当初の目的である奈津子によるお散歩がいつの間にか口裂け女となった少女による殺人へと変えられてしまった。事態は佐伯奈津子の望んでもいない方向へと進もうとしていた。


「初めての狩り場としては・・・そうねぇ、数日前に傷害事件があった遊歩道なんてどうかしら。お散歩としてもいい距離だと思うんだけど」

「美味しそうな獲物がウヨウヨしている所だったらドコだって構わないわ」

「それについては安心しなさい。この所近隣で殺人事件が多発していると言うのに他人事か,無関心なだけなのか、こんな真夜中でも獲物に困ることがないわ。それじゃー、道順を説明しておくわね。まずはこの部屋の真横から続いている非常階段を降りて行きなさい、この階段は緊急時を除いては使用禁止になっているから人と遭遇することがないわ。
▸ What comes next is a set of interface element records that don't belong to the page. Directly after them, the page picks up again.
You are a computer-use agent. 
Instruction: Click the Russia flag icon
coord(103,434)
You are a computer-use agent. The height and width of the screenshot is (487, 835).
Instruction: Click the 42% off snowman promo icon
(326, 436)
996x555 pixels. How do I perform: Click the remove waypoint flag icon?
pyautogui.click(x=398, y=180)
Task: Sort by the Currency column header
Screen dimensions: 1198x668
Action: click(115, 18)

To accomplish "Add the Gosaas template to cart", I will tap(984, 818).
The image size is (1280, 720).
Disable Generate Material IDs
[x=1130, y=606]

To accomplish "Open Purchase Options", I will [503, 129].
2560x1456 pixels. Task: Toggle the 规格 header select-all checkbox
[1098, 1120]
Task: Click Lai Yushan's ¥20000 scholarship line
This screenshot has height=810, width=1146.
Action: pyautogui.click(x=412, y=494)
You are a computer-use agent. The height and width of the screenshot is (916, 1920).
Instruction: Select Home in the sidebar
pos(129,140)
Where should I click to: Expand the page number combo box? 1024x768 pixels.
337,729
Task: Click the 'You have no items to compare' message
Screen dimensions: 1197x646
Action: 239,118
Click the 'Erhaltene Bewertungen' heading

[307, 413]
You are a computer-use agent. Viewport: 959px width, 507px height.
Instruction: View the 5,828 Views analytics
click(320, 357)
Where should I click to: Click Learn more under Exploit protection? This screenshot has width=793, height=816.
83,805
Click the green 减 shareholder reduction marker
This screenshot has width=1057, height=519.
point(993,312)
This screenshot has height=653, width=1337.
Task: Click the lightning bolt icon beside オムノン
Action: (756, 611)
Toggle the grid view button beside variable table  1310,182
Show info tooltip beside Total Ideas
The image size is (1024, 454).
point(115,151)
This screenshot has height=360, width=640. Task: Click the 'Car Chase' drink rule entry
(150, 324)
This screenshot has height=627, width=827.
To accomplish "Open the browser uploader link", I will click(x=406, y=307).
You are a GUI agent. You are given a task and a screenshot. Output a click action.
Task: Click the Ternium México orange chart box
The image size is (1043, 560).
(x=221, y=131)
そして1階に着いたら扉を出て、塀沿いに右手の方に向かって数m進んだ所に職員用の通用口があるからそこからなら出入りが容易に行えるわ。この病院には守衛がいないけど夜中と言えども職員の出入りがあるから気をつけて通ってちょうだい。外に出たら今度は左手の方に進み、そのまま真っ直ぐ進んでいると河川敷に辿り着くから川沿いに続く歩道を進みなさい。上流に向かって進んでいる右手に雑木林が見えてくるから最初の分かれ道で上へと続いている道を進んで行ったら目的地よ。少し複雑だけど分かったかしら」

「・・・」

口裂け女は笑みを浮かべると無言で頷いた。

「お利口さんねぇ、早速お出かけをと言いたい所だけど・・・アラアラ、マスクを忘れちゃダメでしょう!お口を披露するのは後のお楽しみに取っておかなくっちゃ」

通り魔は背後から口裂け女の口元をマスクで覆い隠すと側を離れて病室のドアを開けた。

「さぁ、行ってらっしゃい、私の可愛い口裂け女ちゃん」

「コツン・・・・・コツン・・・・・コツン・・・・・コツン・・・・・」

1歩ずつ,ゆっくり,確実に、1人の少女が口裂け女としての歩みをスタートさせていく。現代に現れた都市伝説は通り魔から少女に成り代わって外界へと解き放たれた。